Weather in greater Buffalo can indeed be a challenge, and Krzemien is subject to the weather-related stress of any farmer. Her biggest challenge, however, is deer damage. “One year they ate the whole 200-foot row of sunflowers,” she says. “It was distressing not so much because of the cost of the seed, but because of the lost growing time.” Repellents tend to be too smelly for a U-Pick setting, and she hasn’t found the perfect fencing solution. “If I use a tall fence, it would absolutely detract from the charm and beauty people come here for—they take pictures of the gardens with the rolling land behind them,” she says. 

Krzemien is proud to be part of the resurgence of locally grown flowers. “I embrace the principles of the Slow Flower movement,” she says. The customers do, too. “They like coming here as a family and knowing they are supporting a local farmer. They understand that buying local flowers is helping Western NY agriculture as a whole. Plus, most people find that fresh local cut flowers are superior in terms of beauty and longevity.”  

Dark velvet pincushion flower (Scabiosa atropurpurea) is prized for both flower and seedpod. Photo by Michelle Sutton
Scabiosa stellata seedpods are popular with florists. Photo by Michelle Sutton.

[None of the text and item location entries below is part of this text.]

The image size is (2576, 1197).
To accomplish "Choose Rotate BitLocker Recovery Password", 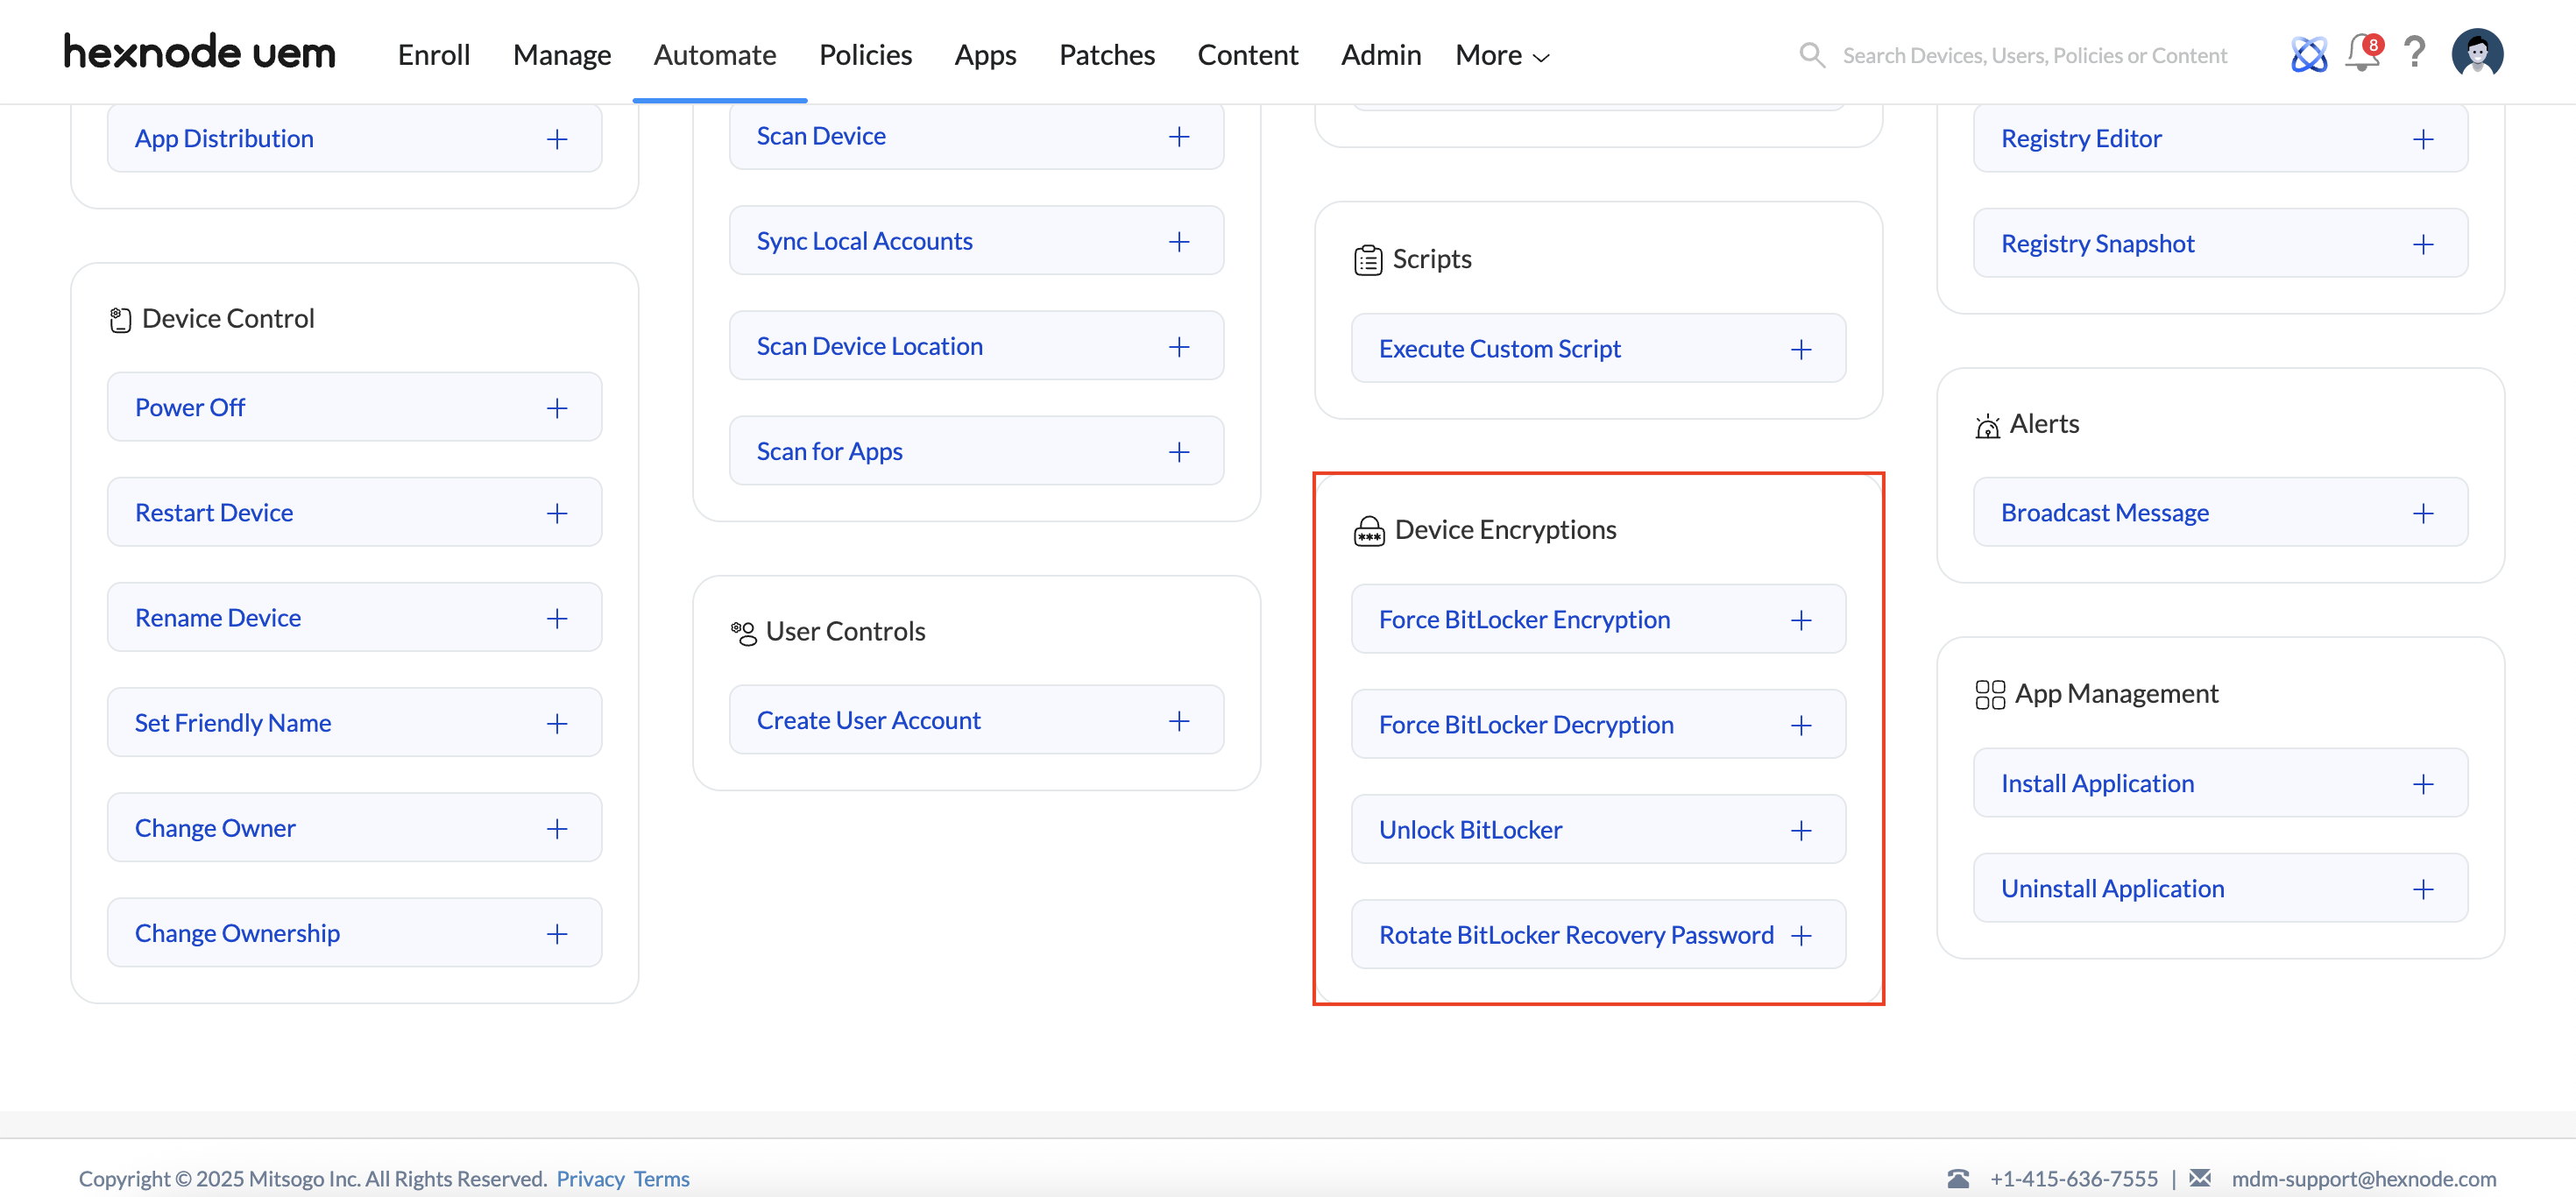I will [x=1575, y=935].
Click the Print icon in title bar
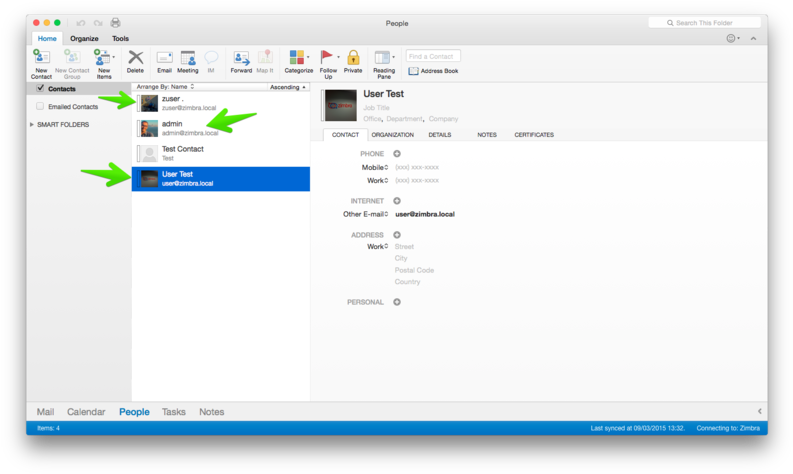The height and width of the screenshot is (474, 793). click(115, 23)
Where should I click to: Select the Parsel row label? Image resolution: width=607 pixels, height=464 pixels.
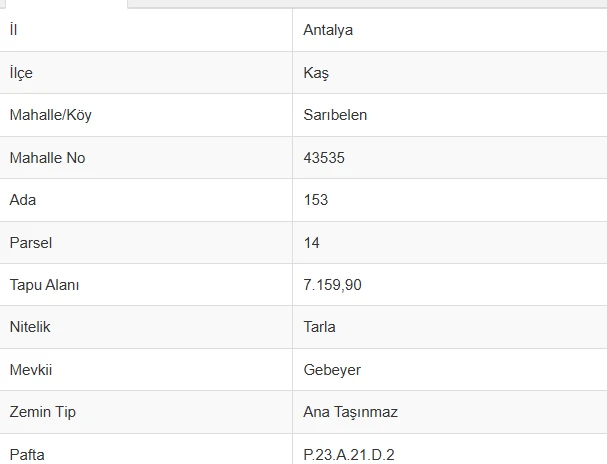coord(30,243)
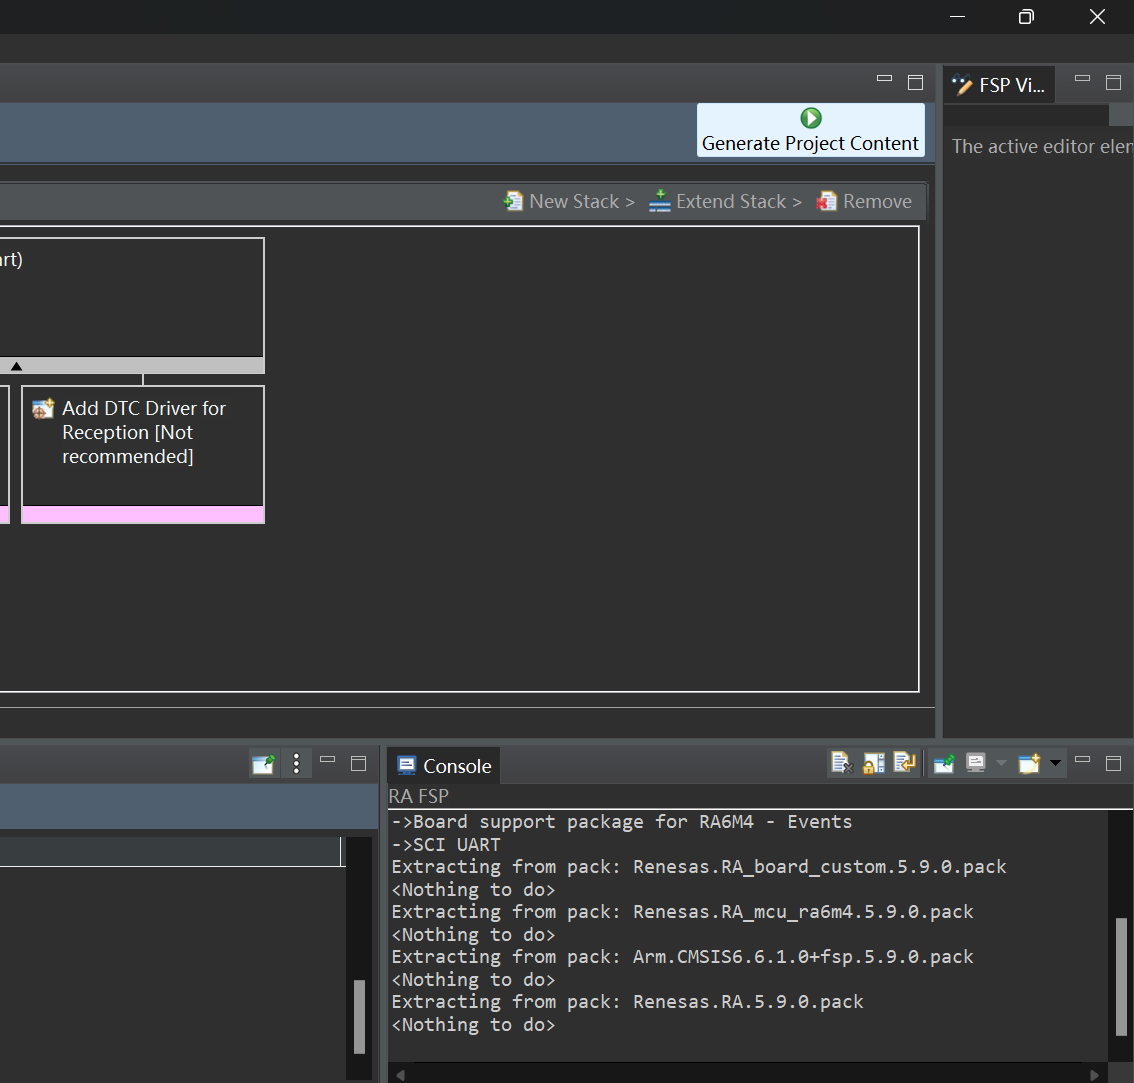
Task: Click the Display Selected Console icon
Action: 976,763
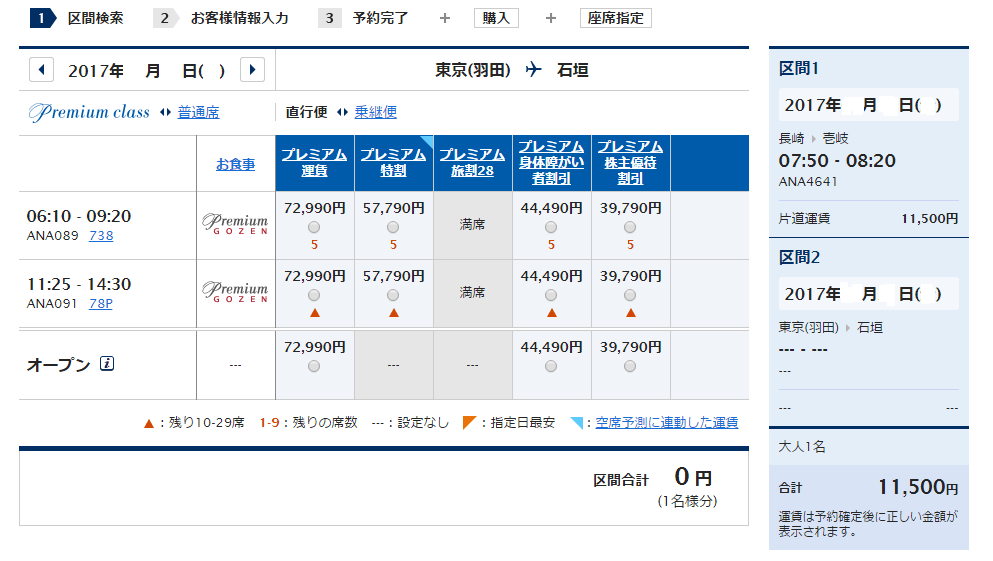Open the プレミアム運賃 fare column header
Viewport: 993px width, 561px height.
tap(314, 162)
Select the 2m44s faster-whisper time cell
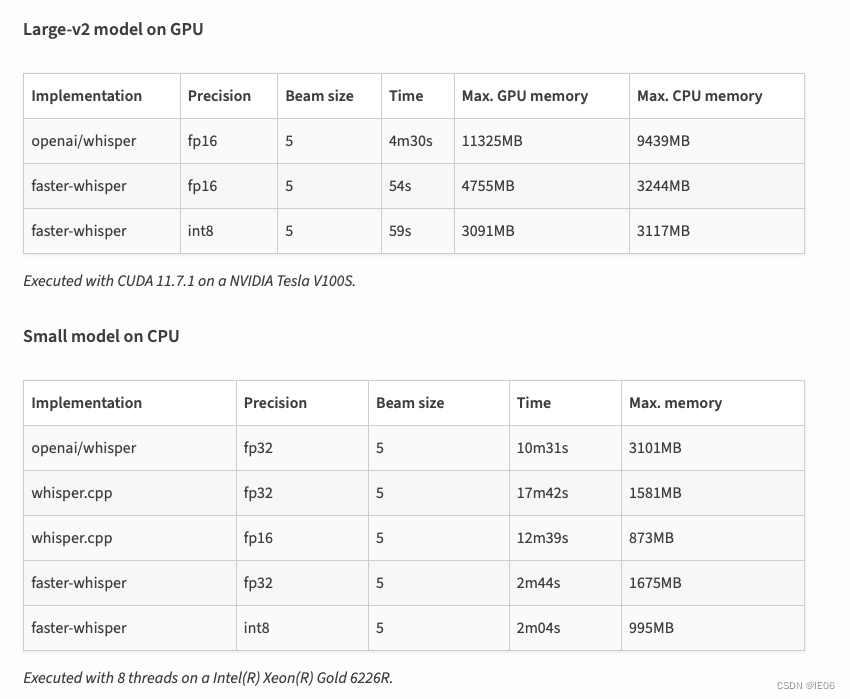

Having done her own experiments with flower preservation, Krzemien is a bleach fan. “I know that might make some florists cringe, but of all the industry and home methods, I’ve found that the vase with a couple of drops of bleach has the longest-lasting, healthiest flowers.” (She recommends that folks recut the stems and change the water every third day at least.) 

Currently, Krzemien’s excited about the ornamental qualities of Nigella seed pods (“I have local florists come pick from me”); Daucus carota ‘Dara’ (produces white, burgundy, and pink Queen Anne’s lace flowers); lavender; geum; and Calla lily foliage. She grows all her own seedlings except the notoriously fussy Lisianthus, which she buys in plugs. If you visit The Flower Stand this fall or next season, you can talk flowers with her yourself. 

More info:

A Few of Krzemien’s Tips on Staging Your Home for Sale:
Landscape and Flowers
– You need to be able to see all or most the house. If you have overgrown trees and shrubs, they have to be tamed. Take down trees and shrubs that are blocking the windows or big ball shrubs that are no longer pleasing to the eye.  

– When using fresh flowers inside the home, stick with whites, browns, and greens—they tend to mesh best with peoples’ belongings and with wood and fabric. White flowers are best to prevent clashing with the surroundings. If you choose a yellow daffodil or something colorful, stick it with lots of earthy green foliage and/or brown grasses or seedpods. 

– For outside curb appeal, whether you do a container planting depends on the house. If you have a big porch, you might want two pots flanking the entry. However, there’s a hierarchy of needs that comes first before containers: are the outdoor lights clean? Is the flag tattered? Is the doormat new and porch swept? Address these first, and then see if containers will enhance the entrance or not.

Michelle Sutton is a horticulturist, writer, and editor.